╭─ Material for this task

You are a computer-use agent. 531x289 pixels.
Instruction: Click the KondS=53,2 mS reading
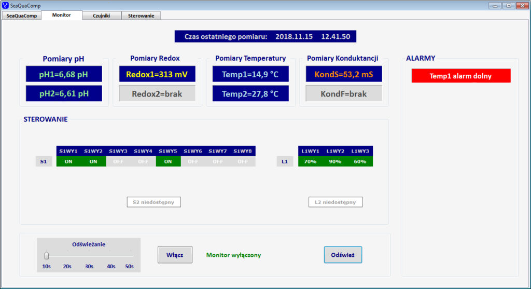coord(344,74)
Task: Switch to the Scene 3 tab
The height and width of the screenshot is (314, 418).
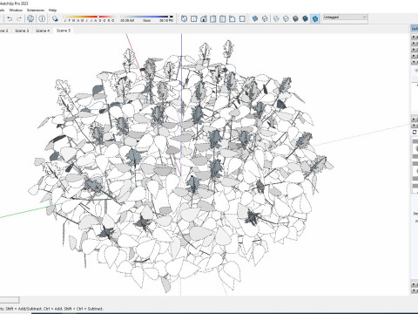Action: tap(22, 31)
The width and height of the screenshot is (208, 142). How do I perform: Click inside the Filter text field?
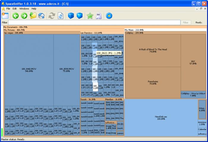click(x=94, y=23)
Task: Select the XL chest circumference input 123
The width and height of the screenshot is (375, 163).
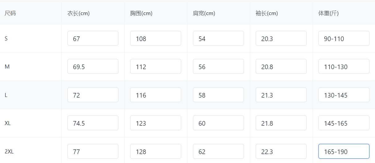Action: (x=156, y=123)
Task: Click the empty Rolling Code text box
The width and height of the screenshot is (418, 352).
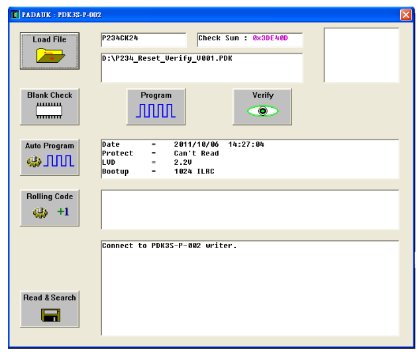Action: [x=249, y=210]
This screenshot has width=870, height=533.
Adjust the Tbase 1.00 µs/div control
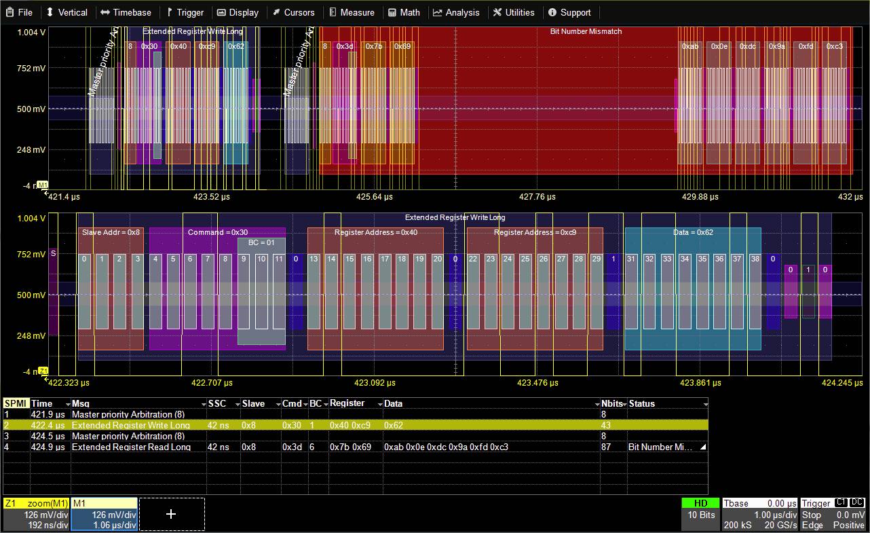point(777,515)
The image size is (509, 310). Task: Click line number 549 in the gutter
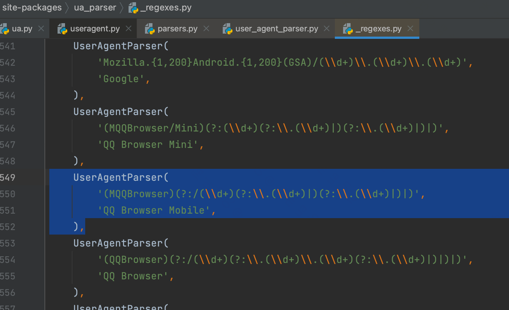click(x=7, y=177)
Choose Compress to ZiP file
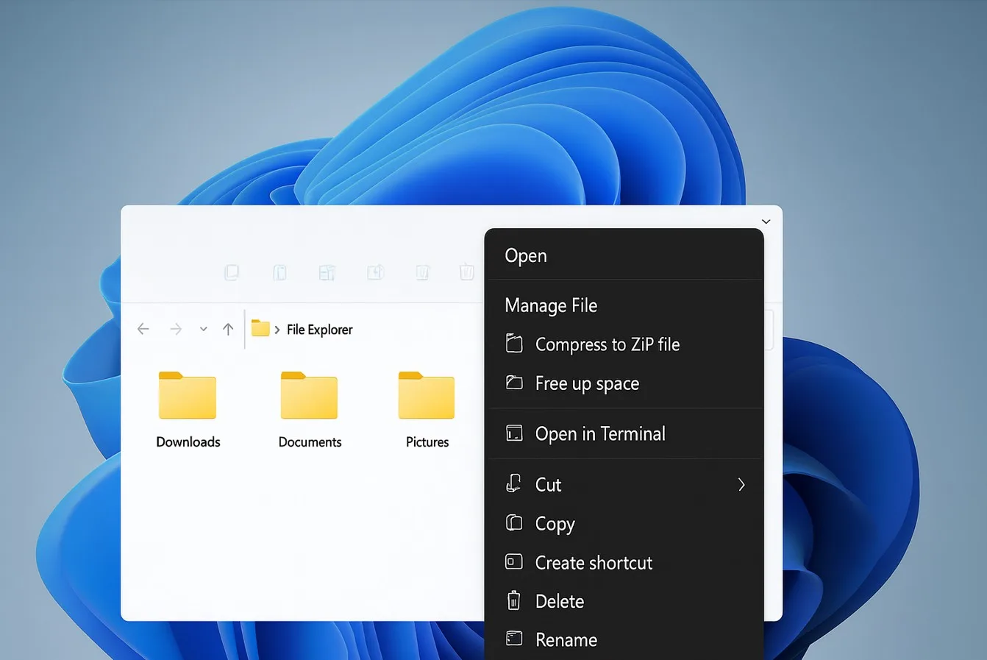This screenshot has height=660, width=987. pos(607,344)
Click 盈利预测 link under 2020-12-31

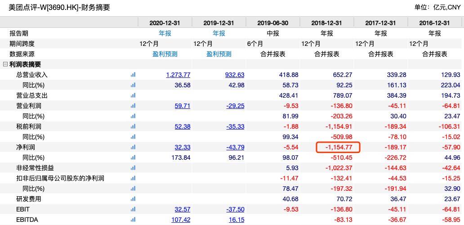click(x=165, y=54)
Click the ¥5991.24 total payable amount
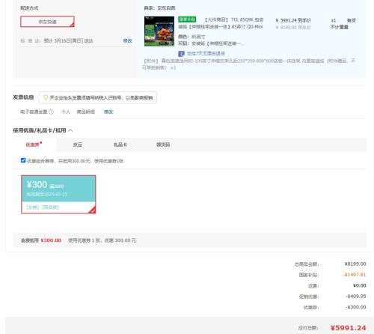The width and height of the screenshot is (374, 334). point(348,328)
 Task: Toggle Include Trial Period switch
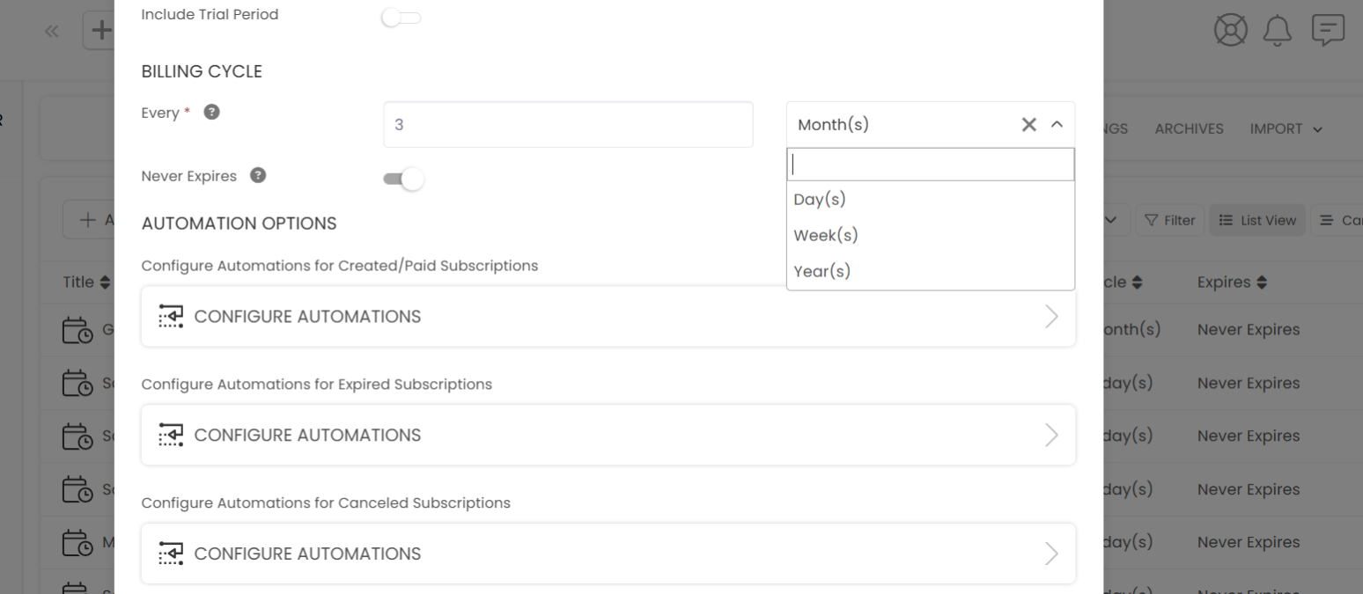tap(402, 18)
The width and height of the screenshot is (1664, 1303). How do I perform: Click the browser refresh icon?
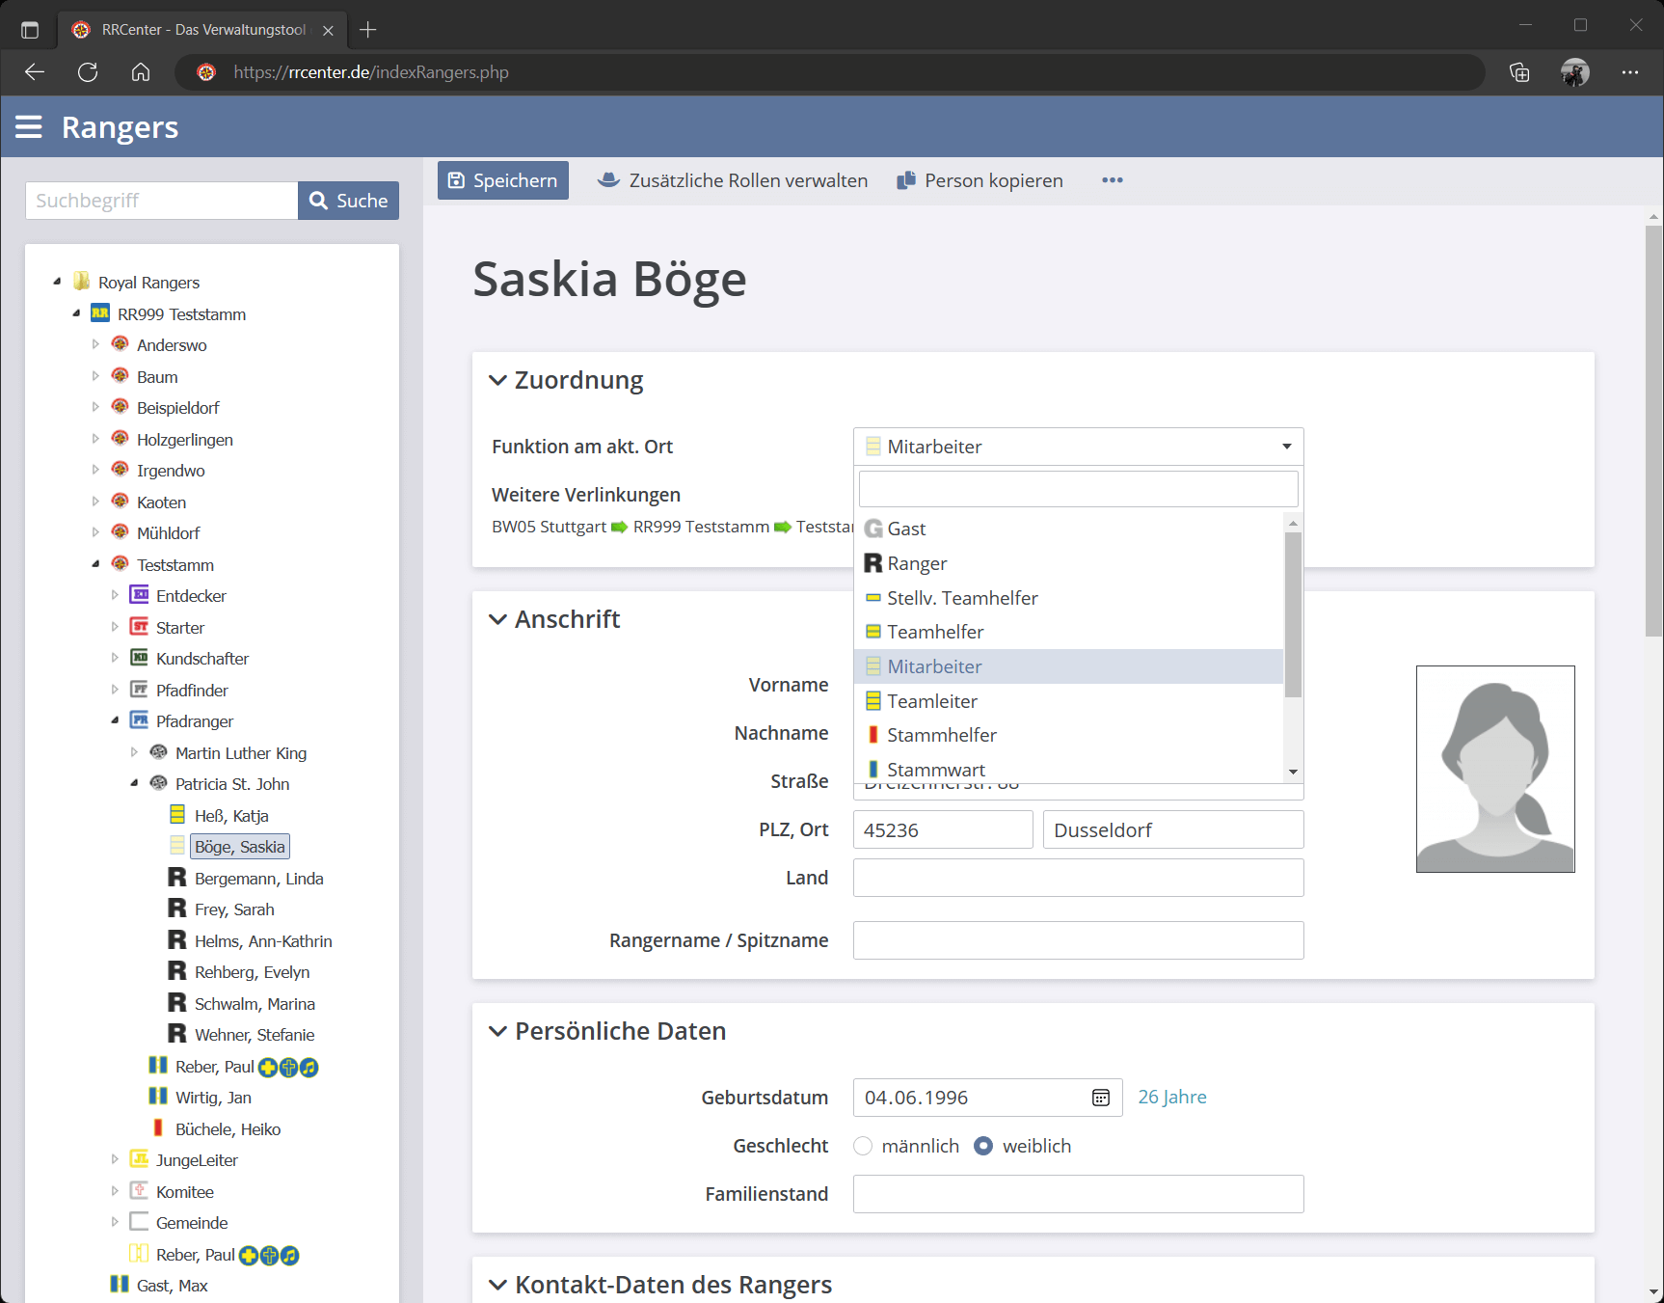point(88,72)
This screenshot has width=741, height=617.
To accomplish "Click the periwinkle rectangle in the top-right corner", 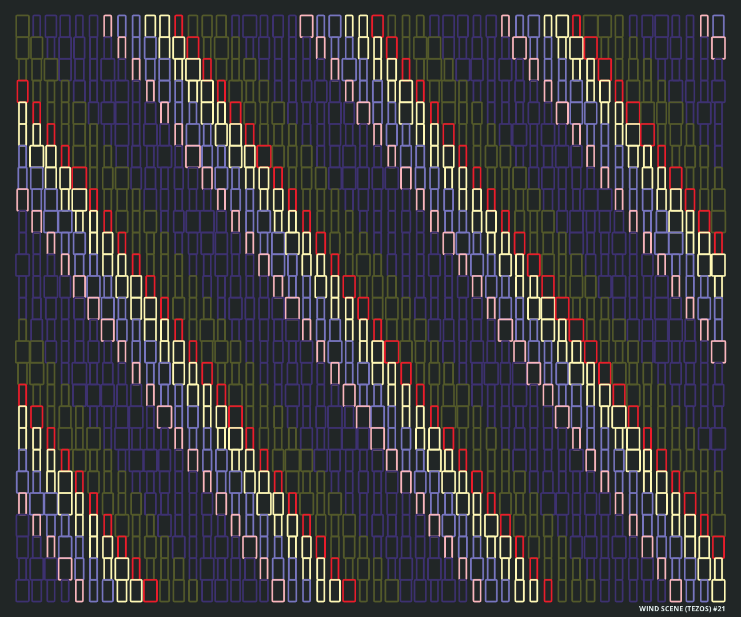I will (x=718, y=26).
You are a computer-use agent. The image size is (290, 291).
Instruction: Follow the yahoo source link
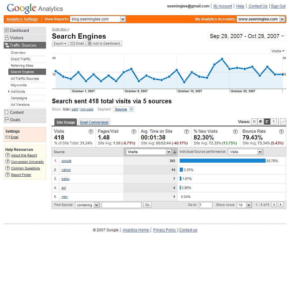point(66,170)
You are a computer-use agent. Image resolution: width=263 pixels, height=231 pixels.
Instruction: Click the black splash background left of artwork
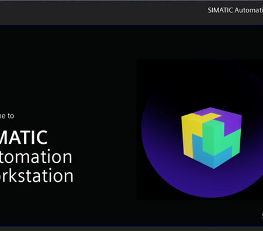click(x=98, y=78)
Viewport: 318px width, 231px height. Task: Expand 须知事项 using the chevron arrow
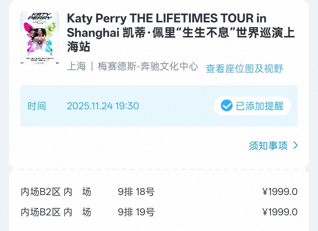(x=296, y=145)
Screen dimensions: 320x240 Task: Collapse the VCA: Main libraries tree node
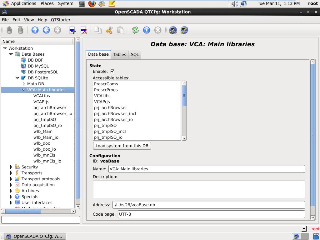24,90
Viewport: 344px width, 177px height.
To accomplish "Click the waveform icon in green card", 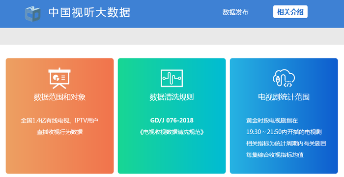I will [x=172, y=78].
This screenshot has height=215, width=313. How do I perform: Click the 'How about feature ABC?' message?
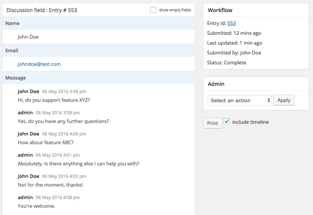tap(46, 143)
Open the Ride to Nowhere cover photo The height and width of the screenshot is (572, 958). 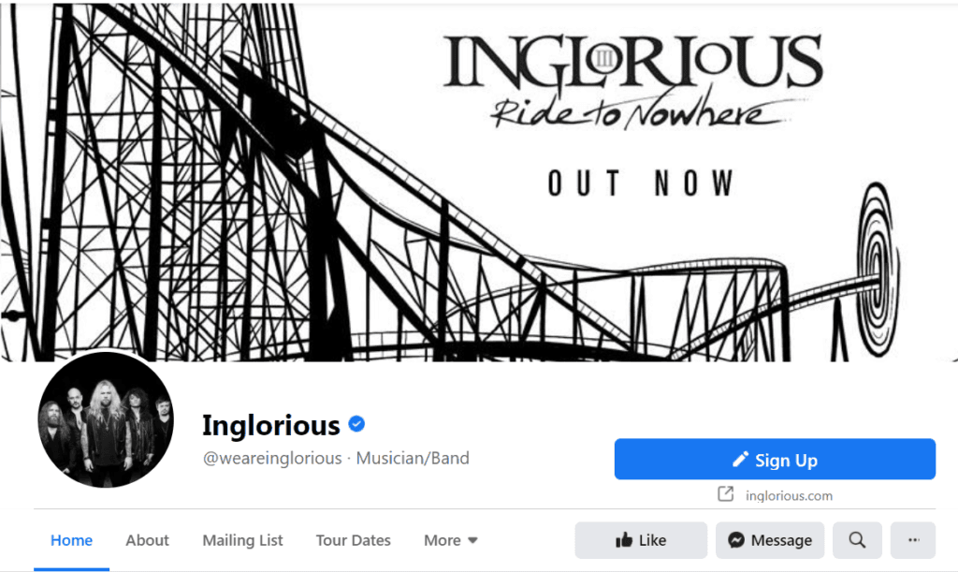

╰─

> [What the exercise asks] Check each line of the entries above, and show every one holding the word "agent".

> [Exercise response]
You are a computer-use agent. 531x289 pixels.
You are a computer-use agent. The image size is (290, 291).
You are a computer-use agent. Image resolution: width=263 pixels, height=231 pixels.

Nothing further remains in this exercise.